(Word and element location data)
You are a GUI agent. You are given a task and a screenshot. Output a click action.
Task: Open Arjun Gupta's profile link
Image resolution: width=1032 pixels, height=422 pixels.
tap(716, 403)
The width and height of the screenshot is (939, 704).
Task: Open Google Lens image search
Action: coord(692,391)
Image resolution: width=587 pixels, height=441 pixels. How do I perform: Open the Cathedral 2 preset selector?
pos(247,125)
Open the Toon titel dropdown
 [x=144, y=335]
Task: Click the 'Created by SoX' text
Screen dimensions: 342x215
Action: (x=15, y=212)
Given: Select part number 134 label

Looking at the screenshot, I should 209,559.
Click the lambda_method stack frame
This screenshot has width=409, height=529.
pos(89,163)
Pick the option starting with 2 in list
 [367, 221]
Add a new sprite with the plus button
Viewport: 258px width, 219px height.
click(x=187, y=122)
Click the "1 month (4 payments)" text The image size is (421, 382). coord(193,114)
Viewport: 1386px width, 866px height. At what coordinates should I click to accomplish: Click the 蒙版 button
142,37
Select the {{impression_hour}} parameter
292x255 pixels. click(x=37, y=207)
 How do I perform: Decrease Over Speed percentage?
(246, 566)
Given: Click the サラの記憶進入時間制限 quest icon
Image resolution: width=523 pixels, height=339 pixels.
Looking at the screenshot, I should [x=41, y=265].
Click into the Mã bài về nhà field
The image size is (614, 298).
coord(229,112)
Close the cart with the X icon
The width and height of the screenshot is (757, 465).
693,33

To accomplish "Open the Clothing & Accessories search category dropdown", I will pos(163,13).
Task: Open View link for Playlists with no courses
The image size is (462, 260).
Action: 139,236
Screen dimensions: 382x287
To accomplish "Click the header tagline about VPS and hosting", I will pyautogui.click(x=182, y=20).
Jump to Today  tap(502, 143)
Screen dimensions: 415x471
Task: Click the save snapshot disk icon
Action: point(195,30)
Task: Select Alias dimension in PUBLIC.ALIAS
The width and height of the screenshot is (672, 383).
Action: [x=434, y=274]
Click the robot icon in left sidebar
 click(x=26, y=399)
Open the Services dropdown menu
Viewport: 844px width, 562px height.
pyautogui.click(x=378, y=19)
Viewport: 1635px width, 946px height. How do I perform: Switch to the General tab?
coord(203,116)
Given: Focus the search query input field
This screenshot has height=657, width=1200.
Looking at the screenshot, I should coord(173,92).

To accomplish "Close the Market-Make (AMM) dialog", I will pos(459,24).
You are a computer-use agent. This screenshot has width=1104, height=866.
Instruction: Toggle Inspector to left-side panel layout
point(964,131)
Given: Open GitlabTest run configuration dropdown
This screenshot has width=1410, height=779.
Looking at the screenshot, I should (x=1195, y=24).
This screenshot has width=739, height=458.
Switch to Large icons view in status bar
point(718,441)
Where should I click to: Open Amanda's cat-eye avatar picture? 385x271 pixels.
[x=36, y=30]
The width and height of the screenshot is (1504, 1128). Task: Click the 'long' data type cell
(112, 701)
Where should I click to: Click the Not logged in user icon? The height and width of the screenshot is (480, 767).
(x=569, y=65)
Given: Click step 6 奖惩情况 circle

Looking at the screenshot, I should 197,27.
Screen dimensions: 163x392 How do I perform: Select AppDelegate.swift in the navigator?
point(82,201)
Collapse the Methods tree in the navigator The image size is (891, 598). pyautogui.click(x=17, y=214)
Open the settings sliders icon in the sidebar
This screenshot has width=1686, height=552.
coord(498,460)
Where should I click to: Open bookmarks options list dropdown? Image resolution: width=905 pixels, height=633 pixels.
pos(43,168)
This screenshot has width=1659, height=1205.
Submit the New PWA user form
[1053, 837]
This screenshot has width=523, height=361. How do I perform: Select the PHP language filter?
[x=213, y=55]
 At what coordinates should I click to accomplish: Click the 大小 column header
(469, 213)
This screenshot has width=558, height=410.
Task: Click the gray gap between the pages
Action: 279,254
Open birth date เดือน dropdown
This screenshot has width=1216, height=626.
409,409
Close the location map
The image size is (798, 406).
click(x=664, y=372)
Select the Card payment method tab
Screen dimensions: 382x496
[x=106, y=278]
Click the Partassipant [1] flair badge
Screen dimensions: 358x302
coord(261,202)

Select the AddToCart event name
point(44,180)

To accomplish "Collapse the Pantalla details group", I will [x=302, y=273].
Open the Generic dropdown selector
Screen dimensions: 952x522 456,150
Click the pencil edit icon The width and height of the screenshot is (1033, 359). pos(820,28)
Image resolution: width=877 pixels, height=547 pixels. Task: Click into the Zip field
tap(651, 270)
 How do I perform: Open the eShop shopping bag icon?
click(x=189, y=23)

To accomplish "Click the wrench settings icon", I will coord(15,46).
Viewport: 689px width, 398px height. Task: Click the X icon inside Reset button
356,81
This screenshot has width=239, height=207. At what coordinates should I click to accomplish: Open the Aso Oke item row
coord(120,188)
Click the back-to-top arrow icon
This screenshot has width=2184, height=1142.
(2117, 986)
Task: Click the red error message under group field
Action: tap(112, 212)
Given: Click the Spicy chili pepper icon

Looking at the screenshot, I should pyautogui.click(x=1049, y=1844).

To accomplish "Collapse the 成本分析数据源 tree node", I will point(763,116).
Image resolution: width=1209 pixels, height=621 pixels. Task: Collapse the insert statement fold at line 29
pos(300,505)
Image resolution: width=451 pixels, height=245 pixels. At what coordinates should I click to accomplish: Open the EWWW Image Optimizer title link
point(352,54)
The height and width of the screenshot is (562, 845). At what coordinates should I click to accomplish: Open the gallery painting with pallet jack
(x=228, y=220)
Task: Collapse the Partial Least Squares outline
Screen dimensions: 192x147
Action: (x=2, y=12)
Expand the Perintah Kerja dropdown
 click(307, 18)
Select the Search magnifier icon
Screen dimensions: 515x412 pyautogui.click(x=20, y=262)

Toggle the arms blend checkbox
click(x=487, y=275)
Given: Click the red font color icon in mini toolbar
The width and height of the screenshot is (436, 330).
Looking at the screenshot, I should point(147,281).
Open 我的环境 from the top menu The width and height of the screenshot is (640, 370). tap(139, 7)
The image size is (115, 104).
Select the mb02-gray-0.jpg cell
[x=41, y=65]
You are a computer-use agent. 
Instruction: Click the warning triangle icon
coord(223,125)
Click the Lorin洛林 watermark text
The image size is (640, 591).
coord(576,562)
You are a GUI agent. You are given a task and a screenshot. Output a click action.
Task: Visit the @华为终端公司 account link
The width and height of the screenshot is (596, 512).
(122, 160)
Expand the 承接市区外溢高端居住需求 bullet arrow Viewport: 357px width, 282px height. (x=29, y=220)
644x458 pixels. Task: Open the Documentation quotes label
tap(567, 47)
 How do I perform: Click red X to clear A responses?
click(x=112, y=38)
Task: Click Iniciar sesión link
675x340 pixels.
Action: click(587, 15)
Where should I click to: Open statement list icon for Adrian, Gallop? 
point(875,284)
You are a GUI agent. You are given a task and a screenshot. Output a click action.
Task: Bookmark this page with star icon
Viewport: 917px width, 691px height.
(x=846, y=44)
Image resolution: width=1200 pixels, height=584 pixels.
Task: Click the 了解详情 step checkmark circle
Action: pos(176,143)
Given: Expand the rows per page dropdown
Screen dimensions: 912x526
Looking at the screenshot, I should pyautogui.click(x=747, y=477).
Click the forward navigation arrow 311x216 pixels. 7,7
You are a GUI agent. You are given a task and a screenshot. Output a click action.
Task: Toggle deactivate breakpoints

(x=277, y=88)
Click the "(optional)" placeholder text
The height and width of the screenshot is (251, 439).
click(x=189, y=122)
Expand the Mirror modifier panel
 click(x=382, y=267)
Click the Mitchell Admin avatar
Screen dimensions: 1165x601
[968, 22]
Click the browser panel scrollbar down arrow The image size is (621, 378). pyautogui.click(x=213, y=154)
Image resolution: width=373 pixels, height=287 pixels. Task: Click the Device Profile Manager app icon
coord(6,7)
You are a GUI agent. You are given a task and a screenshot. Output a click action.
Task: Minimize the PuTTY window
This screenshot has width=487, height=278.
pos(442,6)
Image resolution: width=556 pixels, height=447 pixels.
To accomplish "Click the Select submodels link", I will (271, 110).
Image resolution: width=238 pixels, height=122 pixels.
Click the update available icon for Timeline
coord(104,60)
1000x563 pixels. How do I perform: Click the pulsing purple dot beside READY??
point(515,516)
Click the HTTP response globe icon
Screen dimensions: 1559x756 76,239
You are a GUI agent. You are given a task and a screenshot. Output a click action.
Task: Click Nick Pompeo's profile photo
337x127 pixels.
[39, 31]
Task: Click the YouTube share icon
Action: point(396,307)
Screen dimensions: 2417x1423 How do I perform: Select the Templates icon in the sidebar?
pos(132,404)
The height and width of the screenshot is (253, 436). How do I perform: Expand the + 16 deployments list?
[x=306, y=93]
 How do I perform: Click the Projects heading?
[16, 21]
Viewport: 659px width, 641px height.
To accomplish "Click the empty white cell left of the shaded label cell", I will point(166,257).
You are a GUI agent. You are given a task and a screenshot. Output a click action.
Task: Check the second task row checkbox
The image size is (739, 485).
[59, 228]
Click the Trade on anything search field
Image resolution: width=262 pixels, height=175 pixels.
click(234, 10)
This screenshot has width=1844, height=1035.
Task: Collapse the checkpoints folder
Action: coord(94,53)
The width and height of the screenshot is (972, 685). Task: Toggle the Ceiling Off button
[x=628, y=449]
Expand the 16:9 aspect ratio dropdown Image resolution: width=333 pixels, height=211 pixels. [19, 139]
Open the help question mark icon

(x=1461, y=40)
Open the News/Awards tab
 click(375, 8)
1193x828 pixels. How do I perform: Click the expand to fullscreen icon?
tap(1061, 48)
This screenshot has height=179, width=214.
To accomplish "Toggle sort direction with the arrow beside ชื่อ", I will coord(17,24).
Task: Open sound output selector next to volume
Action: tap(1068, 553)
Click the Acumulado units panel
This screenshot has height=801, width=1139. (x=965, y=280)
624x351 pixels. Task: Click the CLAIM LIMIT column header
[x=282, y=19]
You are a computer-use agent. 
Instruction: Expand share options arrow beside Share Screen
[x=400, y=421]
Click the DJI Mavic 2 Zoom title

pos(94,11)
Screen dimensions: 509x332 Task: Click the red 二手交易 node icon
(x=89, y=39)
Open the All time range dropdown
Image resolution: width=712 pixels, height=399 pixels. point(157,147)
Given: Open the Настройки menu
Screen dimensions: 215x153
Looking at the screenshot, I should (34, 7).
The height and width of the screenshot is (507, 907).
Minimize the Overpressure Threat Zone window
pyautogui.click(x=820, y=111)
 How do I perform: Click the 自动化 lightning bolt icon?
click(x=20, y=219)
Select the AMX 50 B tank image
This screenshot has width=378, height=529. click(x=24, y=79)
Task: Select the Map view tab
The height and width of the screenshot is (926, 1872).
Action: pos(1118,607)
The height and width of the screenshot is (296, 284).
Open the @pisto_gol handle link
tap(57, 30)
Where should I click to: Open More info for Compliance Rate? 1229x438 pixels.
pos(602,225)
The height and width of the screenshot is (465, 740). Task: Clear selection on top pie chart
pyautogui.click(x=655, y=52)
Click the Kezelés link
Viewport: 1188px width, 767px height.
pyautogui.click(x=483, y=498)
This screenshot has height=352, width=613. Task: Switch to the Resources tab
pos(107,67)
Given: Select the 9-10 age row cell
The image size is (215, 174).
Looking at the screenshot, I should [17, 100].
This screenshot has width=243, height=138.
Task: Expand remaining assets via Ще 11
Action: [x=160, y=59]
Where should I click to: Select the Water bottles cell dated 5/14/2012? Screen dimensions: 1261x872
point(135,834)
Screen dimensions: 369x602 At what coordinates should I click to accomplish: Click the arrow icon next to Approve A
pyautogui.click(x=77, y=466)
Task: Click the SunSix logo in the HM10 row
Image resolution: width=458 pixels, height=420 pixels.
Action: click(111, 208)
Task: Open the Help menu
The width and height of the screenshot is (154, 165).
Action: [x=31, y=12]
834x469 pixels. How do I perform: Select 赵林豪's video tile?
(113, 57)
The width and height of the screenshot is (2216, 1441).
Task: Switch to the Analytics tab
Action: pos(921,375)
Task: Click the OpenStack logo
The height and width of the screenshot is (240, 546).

PROMPT - Reproduce the data above verbatim, starting at the line that contains "Click the forward" and ending at the line that contains "I will point(166,257).", with both of those lines included.

SOLUTION FOR THIS TASK -
Click the forward navigation arrow 311x216 pixels. 7,7
You are a GUI agent. You are given a task and a screenshot. Output a click action.
Task: Toggle deactivate breakpoints

(x=277, y=88)
Click the "(optional)" placeholder text
The height and width of the screenshot is (251, 439).
click(x=189, y=122)
Expand the Mirror modifier panel
 click(x=382, y=267)
Click the Mitchell Admin avatar
Screen dimensions: 1165x601
[968, 22]
Click the browser panel scrollbar down arrow The image size is (621, 378). pyautogui.click(x=213, y=154)
Image resolution: width=373 pixels, height=287 pixels. Task: Click the Device Profile Manager app icon
coord(6,7)
You are a GUI agent. You are given a task and a screenshot. Output a click action.
Task: Minimize the PuTTY window
This screenshot has width=487, height=278.
pos(442,6)
Image resolution: width=556 pixels, height=447 pixels.
To accomplish "Click the Select submodels link", I will (271, 110).
Image resolution: width=238 pixels, height=122 pixels.
Click the update available icon for Timeline
coord(104,60)
1000x563 pixels. How do I perform: Click the pulsing purple dot beside READY??
point(515,516)
Click the HTTP response globe icon
Screen dimensions: 1559x756 76,239
You are a GUI agent. You are given a task and a screenshot. Output a click action.
Task: Click Nick Pompeo's profile photo
337x127 pixels.
[39, 31]
Task: Click the YouTube share icon
Action: point(396,307)
Screen dimensions: 2417x1423 How do I perform: Select the Templates icon in the sidebar?
pos(132,404)
The height and width of the screenshot is (253, 436). How do I perform: Expand the + 16 deployments list?
[x=306, y=93]
 How do I perform: Click the Projects heading?
[16, 21]
Viewport: 659px width, 641px height.
To accomplish "Click the empty white cell left of the shaded label cell", I will point(166,257).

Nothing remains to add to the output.